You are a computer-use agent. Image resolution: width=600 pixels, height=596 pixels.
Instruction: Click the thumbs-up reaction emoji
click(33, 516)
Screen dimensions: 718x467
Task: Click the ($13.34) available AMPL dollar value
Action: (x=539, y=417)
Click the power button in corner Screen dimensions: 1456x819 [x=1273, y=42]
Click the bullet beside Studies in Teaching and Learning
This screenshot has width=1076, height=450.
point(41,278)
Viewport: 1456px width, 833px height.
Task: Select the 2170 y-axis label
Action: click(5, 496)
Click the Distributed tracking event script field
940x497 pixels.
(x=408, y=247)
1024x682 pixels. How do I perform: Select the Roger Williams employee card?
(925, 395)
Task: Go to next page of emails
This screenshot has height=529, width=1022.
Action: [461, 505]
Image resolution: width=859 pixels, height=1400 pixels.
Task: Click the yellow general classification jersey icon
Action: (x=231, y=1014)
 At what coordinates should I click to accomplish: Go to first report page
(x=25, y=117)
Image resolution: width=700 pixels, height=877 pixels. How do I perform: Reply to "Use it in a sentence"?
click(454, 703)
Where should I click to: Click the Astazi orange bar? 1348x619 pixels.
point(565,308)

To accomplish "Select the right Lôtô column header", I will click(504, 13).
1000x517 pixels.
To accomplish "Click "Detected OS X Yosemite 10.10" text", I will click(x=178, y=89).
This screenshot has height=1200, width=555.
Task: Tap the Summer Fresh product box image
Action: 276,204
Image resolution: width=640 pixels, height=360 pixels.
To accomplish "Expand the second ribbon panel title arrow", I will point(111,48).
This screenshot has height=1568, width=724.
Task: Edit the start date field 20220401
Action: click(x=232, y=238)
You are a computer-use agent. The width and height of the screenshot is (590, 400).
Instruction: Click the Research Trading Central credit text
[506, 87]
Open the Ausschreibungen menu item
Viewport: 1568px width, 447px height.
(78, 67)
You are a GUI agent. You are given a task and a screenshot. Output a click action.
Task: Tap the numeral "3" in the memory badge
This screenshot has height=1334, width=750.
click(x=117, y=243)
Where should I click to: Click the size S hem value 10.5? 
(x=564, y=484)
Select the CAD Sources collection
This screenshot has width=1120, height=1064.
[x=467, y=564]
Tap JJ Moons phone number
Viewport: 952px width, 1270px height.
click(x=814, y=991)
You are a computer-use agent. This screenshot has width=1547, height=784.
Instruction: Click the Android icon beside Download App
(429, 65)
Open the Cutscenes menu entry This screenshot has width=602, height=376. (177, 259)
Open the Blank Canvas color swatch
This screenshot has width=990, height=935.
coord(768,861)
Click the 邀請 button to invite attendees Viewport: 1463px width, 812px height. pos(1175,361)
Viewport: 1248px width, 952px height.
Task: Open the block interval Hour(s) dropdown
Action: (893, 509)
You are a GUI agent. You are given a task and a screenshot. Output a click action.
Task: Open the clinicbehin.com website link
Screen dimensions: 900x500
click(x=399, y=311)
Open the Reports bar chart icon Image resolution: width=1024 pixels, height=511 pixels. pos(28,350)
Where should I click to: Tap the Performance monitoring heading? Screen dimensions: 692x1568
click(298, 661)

^^^^

[The request]: Reproduce every one of the records above word for word, keeping each line and its characters unchanged.

[Task response]:
You are a computer-use agent. Image resolution: width=600 pixels, height=596 pixels.
Instruction: Click the thumbs-up reaction emoji
click(33, 516)
Screen dimensions: 718x467
Task: Click the ($13.34) available AMPL dollar value
Action: (x=539, y=417)
Click the power button in corner Screen dimensions: 1456x819 [x=1273, y=42]
Click the bullet beside Studies in Teaching and Learning
This screenshot has width=1076, height=450.
point(41,278)
Viewport: 1456px width, 833px height.
Task: Select the 2170 y-axis label
Action: click(5, 496)
Click the Distributed tracking event script field
940x497 pixels.
(x=408, y=247)
1024x682 pixels. How do I perform: Select the Roger Williams employee card?
(925, 395)
Task: Go to next page of emails
This screenshot has height=529, width=1022.
Action: [461, 505]
Image resolution: width=859 pixels, height=1400 pixels.
Task: Click the yellow general classification jersey icon
Action: (x=231, y=1014)
 At what coordinates should I click to accomplish: Go to first report page
(x=25, y=117)
Image resolution: width=700 pixels, height=877 pixels. How do I perform: Reply to "Use it in a sentence"?
click(454, 703)
Where should I click to: Click the Astazi orange bar? 1348x619 pixels.
point(565,308)

To accomplish "Select the right Lôtô column header", I will click(504, 13).
1000x517 pixels.
To accomplish "Click "Detected OS X Yosemite 10.10" text", I will click(x=178, y=89).
This screenshot has height=1200, width=555.
Task: Tap the Summer Fresh product box image
Action: 276,204
Image resolution: width=640 pixels, height=360 pixels.
To accomplish "Expand the second ribbon panel title arrow", I will point(111,48).
This screenshot has height=1568, width=724.
Task: Edit the start date field 20220401
Action: click(x=232, y=238)
You are a computer-use agent. The width and height of the screenshot is (590, 400).
Instruction: Click the Research Trading Central credit text
[506, 87]
Open the Ausschreibungen menu item
Viewport: 1568px width, 447px height.
(78, 67)
You are a GUI agent. You are given a task and a screenshot. Output a click action.
Task: Tap the numeral "3" in the memory badge
This screenshot has height=1334, width=750.
click(x=117, y=243)
Where should I click to: Click the size S hem value 10.5? 
(x=564, y=484)
Select the CAD Sources collection
This screenshot has width=1120, height=1064.
[x=467, y=564]
Tap JJ Moons phone number
Viewport: 952px width, 1270px height.
click(x=814, y=991)
You are a computer-use agent. This screenshot has width=1547, height=784.
Instruction: Click the Android icon beside Download App
(429, 65)
Open the Cutscenes menu entry This screenshot has width=602, height=376. (177, 259)
Open the Blank Canvas color swatch
This screenshot has width=990, height=935.
coord(768,861)
Click the 邀請 button to invite attendees Viewport: 1463px width, 812px height. pos(1175,361)
Viewport: 1248px width, 952px height.
Task: Open the block interval Hour(s) dropdown
Action: (893, 509)
You are a GUI agent. You are given a task and a screenshot. Output a click action.
Task: Open the clinicbehin.com website link
Screen dimensions: 900x500
click(x=399, y=311)
Open the Reports bar chart icon Image resolution: width=1024 pixels, height=511 pixels. pos(28,350)
Where should I click to: Tap the Performance monitoring heading? Screen dimensions: 692x1568
click(298, 661)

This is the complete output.